## 文本部分:
----
练习题2
#给出列表
superheros = [
'Batman',
'Superman',
'Spider-man',
'Iron man',
'Captain America',
'Wonder Woman'
]
strength_levels = (100, 120, 90, 95, 110, 120)
#1.转为series对象(列表)
pd.Series(superheros)
#2.力量值转为series对象
pd.Series(strength_levels)
#3.创建series
heros = pd.Series(
data = strength_levels,
index = superheros
)
heros
#4.
heros.head(2)
#5.
heros.tail(4)
#6.
heros.nunique()
#7.
heros.mean()
#8.
heros.max()
heros.min()
#9.
heros * 2
#10.
dict(heros)
练习题3
import pandas as pd
import datetime as dt
#一周中每天转为星期形式
def day_of_week(day):
return day.strftime('%A')
#战斗最多的一天(列出开始日期)
days_of_war = pd.read_csv(filepath_or_buffer='revolutionary_war.csv',
usecols=['Start Date'],
parse_dates=['Start Date'],
).squeeze(1)
print(type(days_of_war))
print()
days_of_war
#dropna() 方法会删除 Series 中的任何包含 NaN(缺失值)的行
#apply(day_of_week) 会对剩余的每个非空元素应用自定义函数 day_of_week。
#这个操作将把日期转换为相应的星期几,将结果存储在名为 days 的新 Series 中。
days = days_of_war.dropna().apply(day_of_week)
days
#统计不同星期出现的次数
days.value_counts()
练习题4
# 1. 导入nfl.csv,将Birthday转为datetimes
nfl = pd.read_csv('nfl.csv', parse_dates=['Birthday'])
nfl
# 2. 用2种方法将DataFrame的index设置为name
# 第一种方法
nfl = nfl.set_index('Name')
nfl
# 第二种方法
nfl_2 = pd.read_csv('nfl.csv', parse_dates=['Birthday'], index_col='Name')
nfl
# 3. 统计每个队伍的球员数量
nfl['Team'].value_counts()
# 4. 查找工资最高的5个球员
nfl.sort_values(by=['Salary'], ascending=False).head(5)
# 5. 排序
# 先将team按字母顺序排序
# 再将salary按降序排序
nfl.sort_values(by=['Team', 'Salary'], ascending=[True, False])
----
## 数据部分:
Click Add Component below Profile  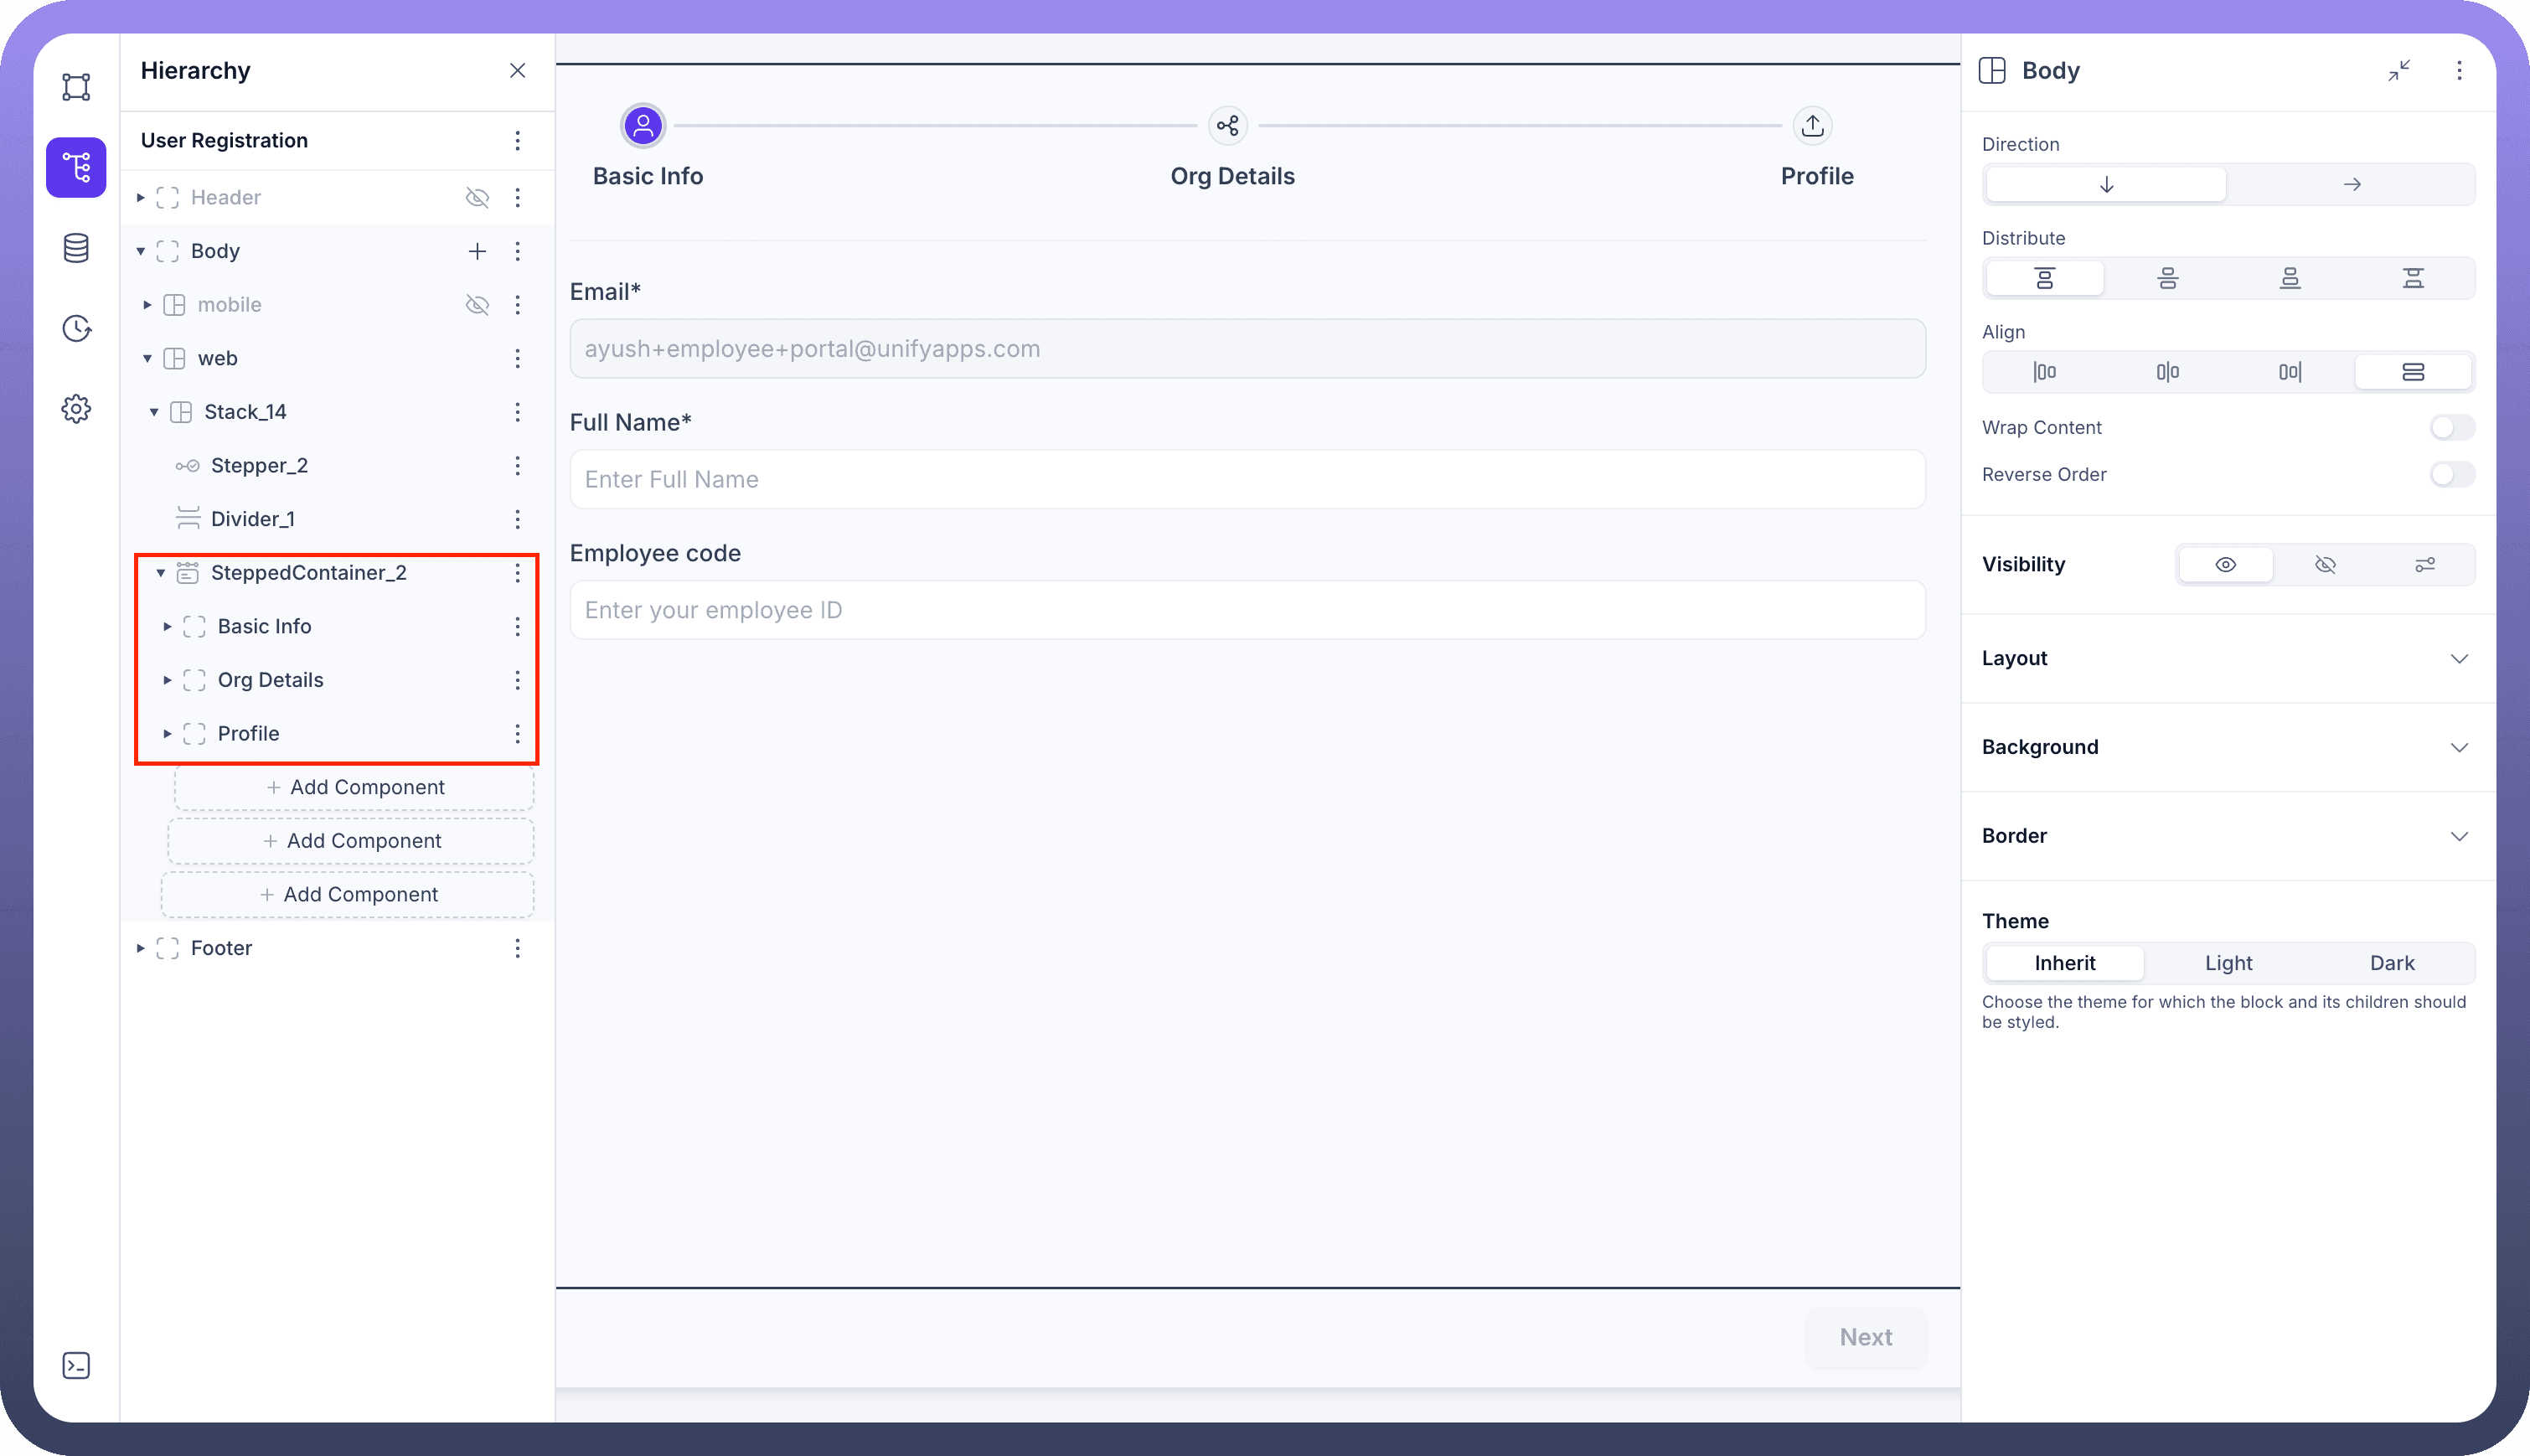(x=355, y=788)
----
## 任务要求:
1 – 根据上面的 pandas 练习笔记回答以下问题:
(a) 练习题2 中创建 heros 时,用哪个列表作为索引?
(b) 练习题3 读取 revolutionary_war.csv 时只读入了哪一列?
(c) 练习题4 最后一步排序中,Team 和 Salary 分别按什么顺序排列?
2 – 续写上面的 pandas 练习笔记,从最后一行代码之后接着往下写。

## 参考答案:
1 –
(a) superheros 列表。
(b) 'Start Date' 列。
(c) Team 按字母升序,Salary 按降序。

2 –
# 6. New York Jets roster队中年龄最大的球员是谁,他的生日是什么时候
nfl = nfl.reset_index().set_index('Team')
nfl
nfl.loc['New York Jets']
nfl.loc['New York Jets'].sort_values('Birthday').head(1)
练习题5
# 优化数据集以限制内存使用并最大化效用
netflix = pd.read_csv('netflix.csv', parse_dates=['date_added'])
netflix.info()
netflix.nunique()
netflix['type'] = netflix['type'].astype('category')
netflix.info()
# 找到所有标题为 "Limitless" 的行。
title = netflix['title'] == 'Limitless'
netflix[title]
# 找到所有导演为 "Robert Rodriguez" 且类型为 "Movie" 的行。
director = (netflix['director'] == 'Robert Rodriguez')
typeMovie = netflix['type'] == 'Movie'
netflix[director & typeMovie]
# 找到所有添加日期为 "2019-07-31" 或导演为 "Robert Altman" 的行。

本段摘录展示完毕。